Read and learn about history....pick out a good one for us!
metmike: Unlike what most think, abolishing slavery was NOT the main objective of the North/Union.
The Crittenden–Johnson Resolution (also called the Crittenden Resolution and the War Aims Resolution) was a measure passed almost unanimously by the 37th United States Congress on July 25, 1861. The bill was introduced as the War Aims Resolution, but it became better known for its sponsors Representative John J. Crittenden of Kentucky and Senator Andrew Johnson of Tennessee, both slaveholders from border states. The American Civil War had begun on April 12, 1861, with various southern states seceding in the following months. Both houses of Congress passed this resolution days after the First Battle of Bull Run made it clear that the war would not end quickly. It was passed almost unanimously in July, but sentiment shifted so much in the following months that it was defeated by a decisive majority in December.
The resolution is sometimes confused with the "Crittenden Compromise," a series of unsuccessful proposals to amend the United States Constitution that were debated after slave states began seceding, in an attempt to prevent the Confederate States of America from leaving the Union. Both measures are sometimes confused with the Corwin Amendment, a proposal to amend the Constitution that was adopted by the 36th Congress which attempted to put slavery and other states' rights under Constitutional protection; it passed Congress but was not ratified by the states.
Introduced as the War Aims Resolution, the bill defined limited conservative goals for the Union effort during the Civil War. Although it made no mention of slavery, the resolution intended that the Union Government would take no actions against the peculiar institution of slavery. Its second clause discussed below stated the war was fought not for "overthrowing or interfering with the rights or established institutions of those States," but to "defend and maintain the supremacy of the Constitution and to preserve the Union." The resolution intended to retain the loyalty of Unionists in the slave-holding border states, as well as reassure Northerners who would fight to save the Union but not to free the slaves. It implied the war would end when the seceding states returned to the Union, with slavery intact.
Pennsylvania Congressman Thaddeus Stevens, an abolitionist, had opposed the bill when it was introduced on the grounds that, in war, Congress and the President had the right to take “any step which would subdue the enemy,” but abstained from voting on the measure. By December 1861, public opinion had shifted so dramatically that he was able to secure the resolution's repeal.
The Crittenden Compromise was an unsuccessful proposal to permanently enshrine slavery in the United States Constitution, and thereby make it unconstitutional for future congresses to end slavery. It was introduced by United States Senator John J. Crittenden (Constitutional Unionist of Kentucky) on December 18, 1860. It aimed to resolve the secession crisis of 1860–1861 that eventually led to the American Civil War by addressing the fears and grievances of Southern pro-slavery factions, and by quashing anti-slavery activities.

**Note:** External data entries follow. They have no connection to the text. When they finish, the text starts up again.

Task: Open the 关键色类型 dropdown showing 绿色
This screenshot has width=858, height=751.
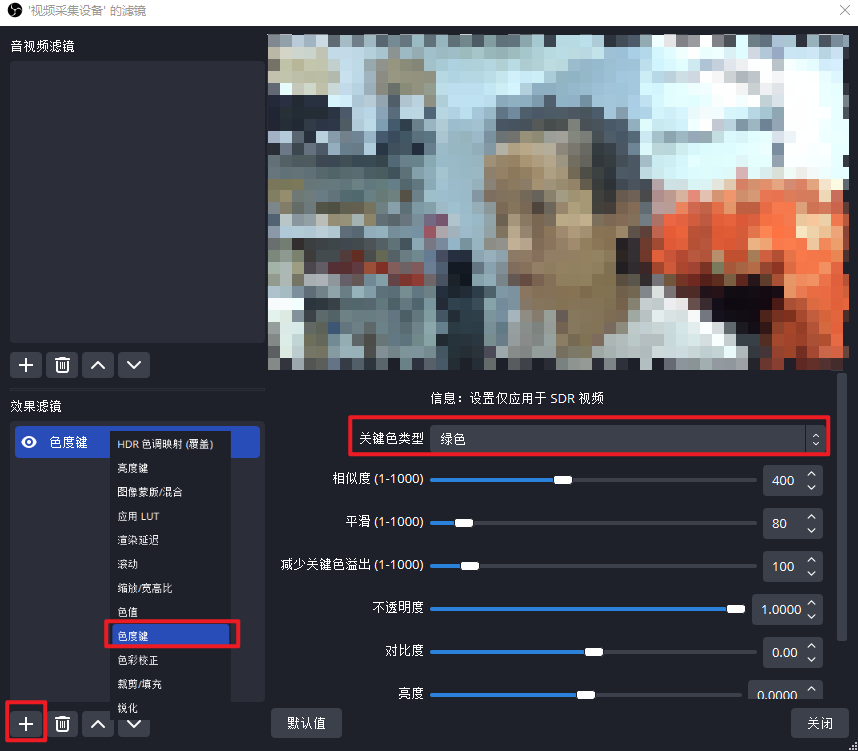Action: coord(627,438)
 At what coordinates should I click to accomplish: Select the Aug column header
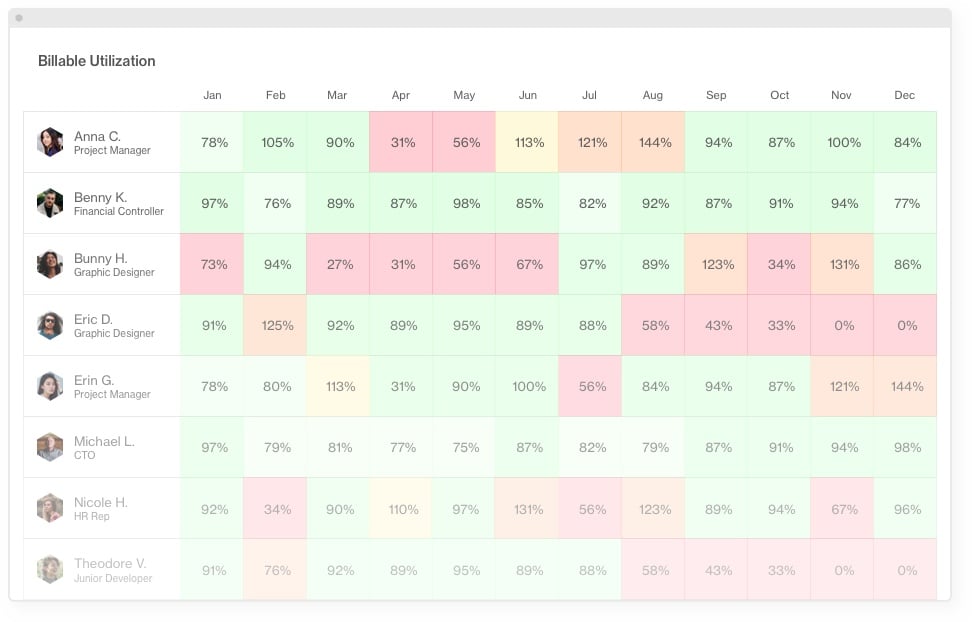click(653, 95)
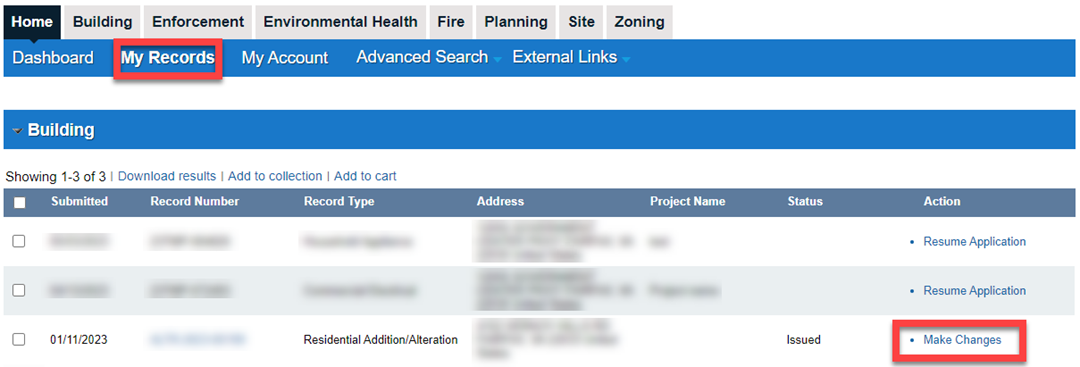
Task: Click My Records in navigation bar
Action: tap(168, 58)
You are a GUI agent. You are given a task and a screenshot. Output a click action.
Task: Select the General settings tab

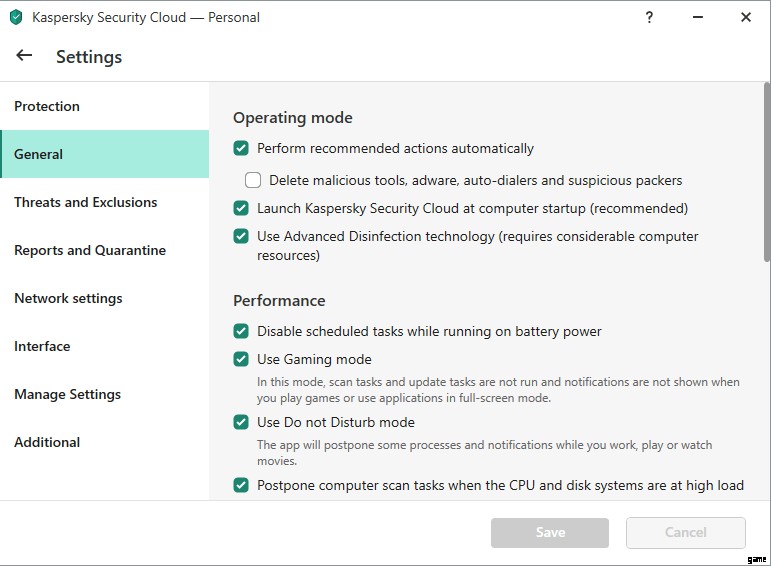click(39, 154)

The compromise was popular among Southern members of the Senate, but it was generally unacceptable to the Republicans, who opposed the expansion of slavery beyond the states where it already existed into the territories. The opposition of their party's leader, President-elect Abraham Lincoln, was crucial. Republicans said the compromise "would amount to a perpetual covenant of war against every people, tribe, and state owning a foot of land between here and Tierra del Fuego."
Slave and free states & territories in 1858. The 1820 Missouri Compromise line of 36° 30′ N. separated Missouri from the Arkansas Territory, but barred slavery from any new states and territories north of this line and west of Missouri, as did the Crittenden Compromise proposed forty years later. (However, this part of the Compromise of 1820 had been largely negated by the Kansas–Nebraska Act of 1854 and the U.S. Supreme Court's Dred Scott decision in 1857.)
President-elect Abraham Lincoln vehemently opposed the Crittenden compromise on grounds that he opposed any policy permitting the continued expansion of slavery. Both the House of Representatives and the Senate rejected Crittenden's proposal. It was part of a series of last-ditch efforts to provide the Southern states with sufficient reassurances to forestall their secession during the final session of Congress prior to the Lincoln administration taking office.